Westdeutsche Zeitung: Fotos von Kfz an niederländischen Grenzübergängen – Niederlande beschädigen die Reisefreiheit Ein Kommentar von Peter Kurz

Ein Europa der offenen Grenzen – das ist eine
großartige Idee, von der wir alle profitieren, wenn wir europaweit
ohne Pass reisen. Welch eine Errungenschaft die Reisefreiheit ist,
kann im vollen Ausmaß wohl nur ermessen, wer es anders kennt. Wer
noch Stacheldraht und grimmige, oft willkürliche Grenzbeamte erlebt
hat. Und nun wollen die Niederlande an Grenzübergängen ankommende
Autos fotografieren. Im Kampf gegen Menschenhandel und illegale
Einwanderung. Das klingt gut. Es geht ja gegen die Bösen und
Illegalen. Und wenn man die schnappt, ist doch nichts dagegen
einzuwenden, oder?

Doch betroffen sind auch alle „Guten“, wenn jedes Auto abgelichtet
wird, das über die niederländische Grenze rollt. Zwar erlaubt das
Schengener Abkommen begrenzte Kontrollen, etwa um
Hooligan-Ausschreitungen vorzubeugen. Aber nur vorübergehend und
nicht ständig und systematisch, denn das passt nicht zur Idee der
Freizügigkeit. Es ist nicht nur eine Angelegenheit der Niederländer.
Die Sache geht alle Bürger an, die die gewonnene Freizügigkeit nicht
nach ein paar Jahren schon wieder verlieren wollen.

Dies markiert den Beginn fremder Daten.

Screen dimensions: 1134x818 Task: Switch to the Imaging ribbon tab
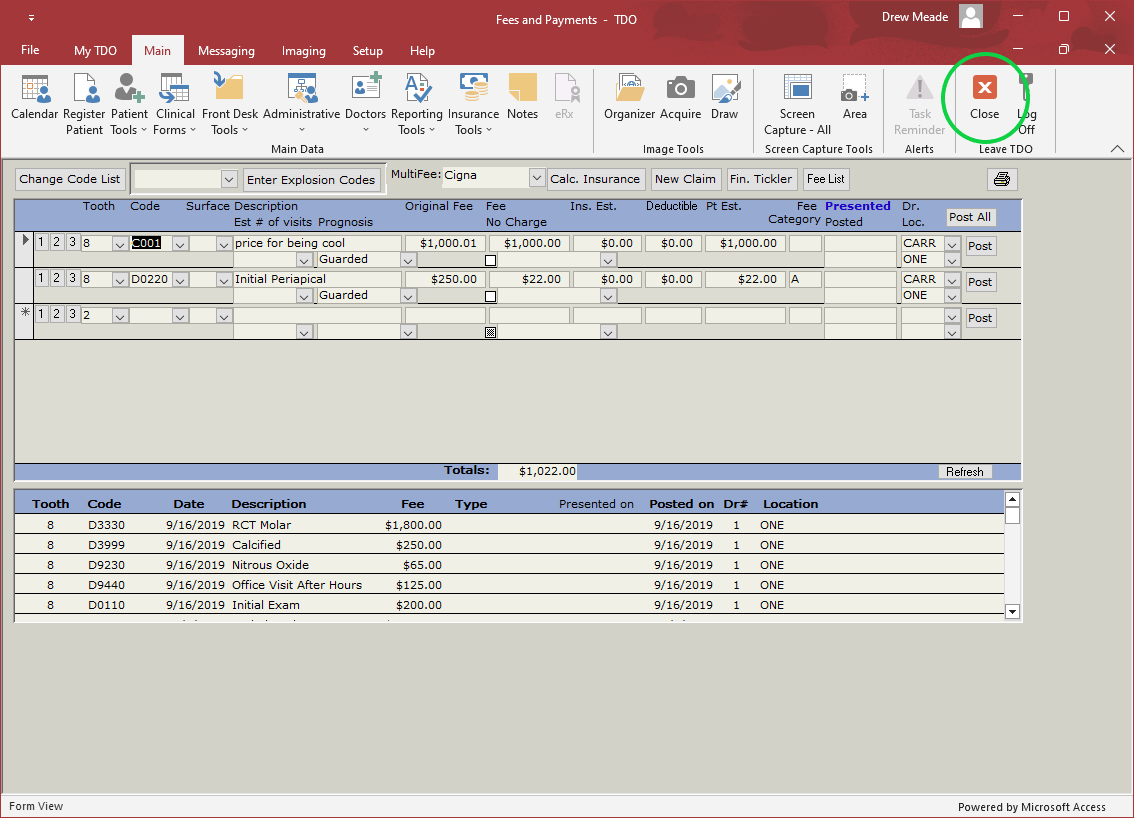click(303, 51)
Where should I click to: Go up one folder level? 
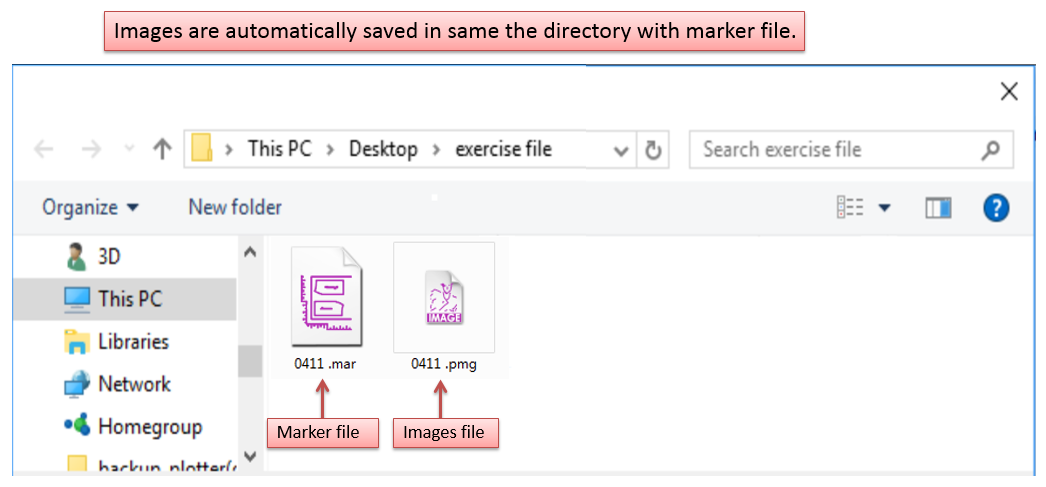[x=162, y=150]
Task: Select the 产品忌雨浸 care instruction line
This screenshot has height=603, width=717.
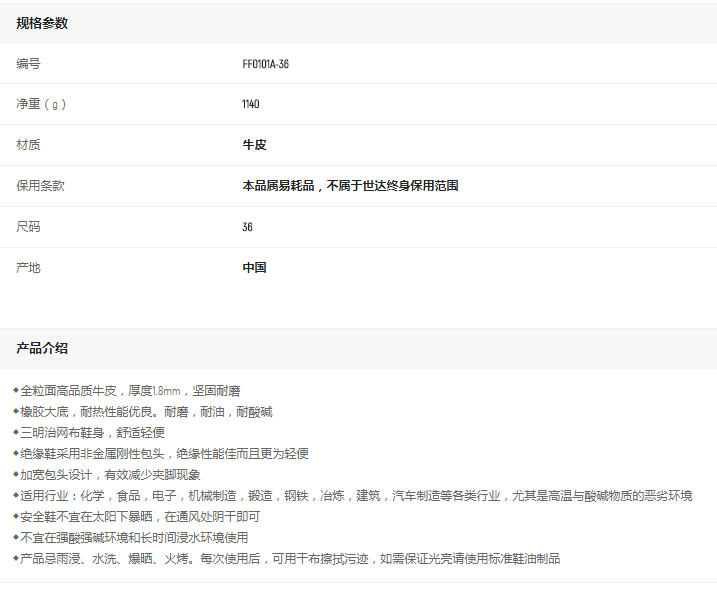Action: (290, 559)
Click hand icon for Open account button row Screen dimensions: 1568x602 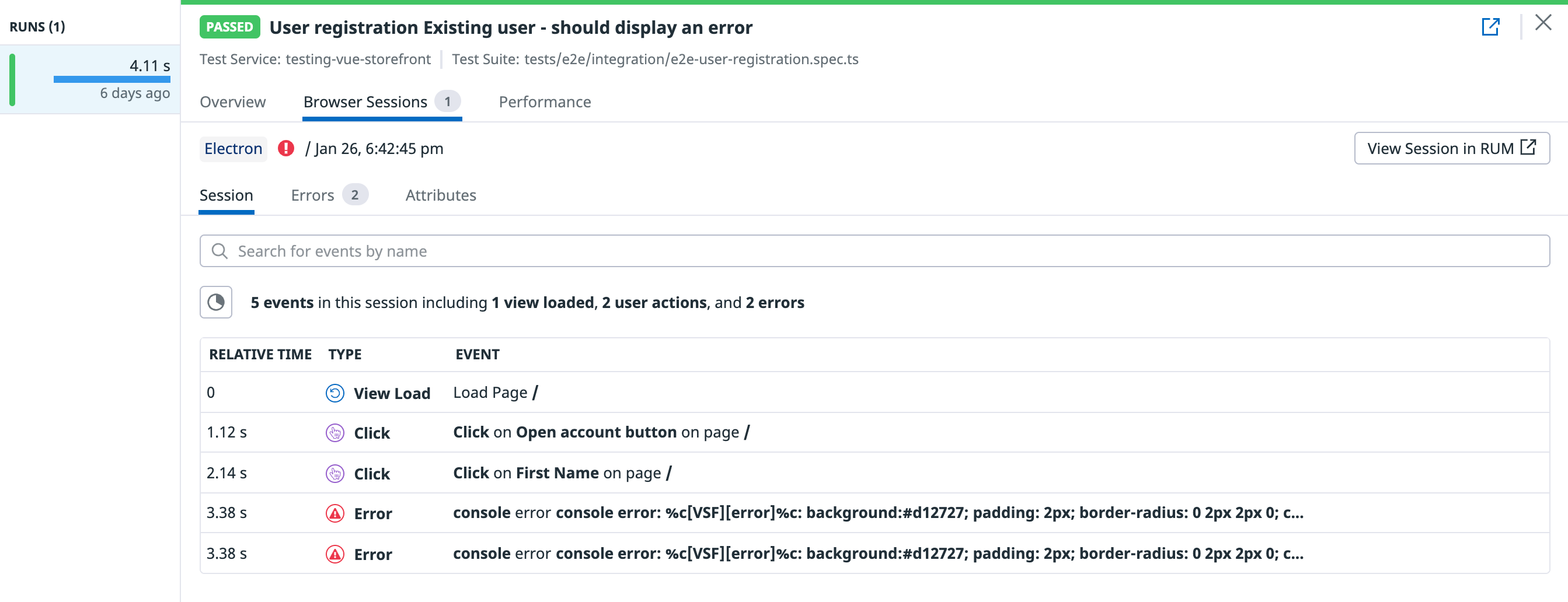pyautogui.click(x=334, y=432)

Aber es sind doch nur Fotos von Autos oder Kfz-Kennzeichen, ließe
sich einwenden. Nur Fotos? Viel mehr als das. Es ist eine
Einschüchterung all derer, die nicht wissen, was mit diesen Fotos
geschieht. Was zeigen sie? Nur das Kennzeichen, oder auch die
Personen, die da über die Grenze fahren? Wo werden die Bilder wie
lange gespeichert? Für was werden sie in Zukunft verwendet – für ein
Bewegungsprofil? Werden die Informationen mit anderen Daten
verknüpft? Selbst wenn die Kameras ganz offen eingesetzt werden, so
bleiben doch eben diese Fragen.

Nun ließe sich zugunsten des niederländischen Plans anführen: das
Kfz-Kennzeichen ist eine für jedermann im Straßenverkehr sichtbare
Information. Und wer sich mit dem Auto in den Verkehr begibt, ist der
öffentlichen Wahrnehmung ausgesetzt. Der Wahrnehmung ja, aber noch
lange nicht der für den Autofahrer unkontrollierbaren automatisierten
Informationserhebung und -verarbeitung. Diese konterkariert die Idee
der Reisefreiheit. Weil wir nicht mehr unbefangen ins Nachbarland
fahren würden. Wir hätten wieder Grenzen statt Linien auf der
Landkarte.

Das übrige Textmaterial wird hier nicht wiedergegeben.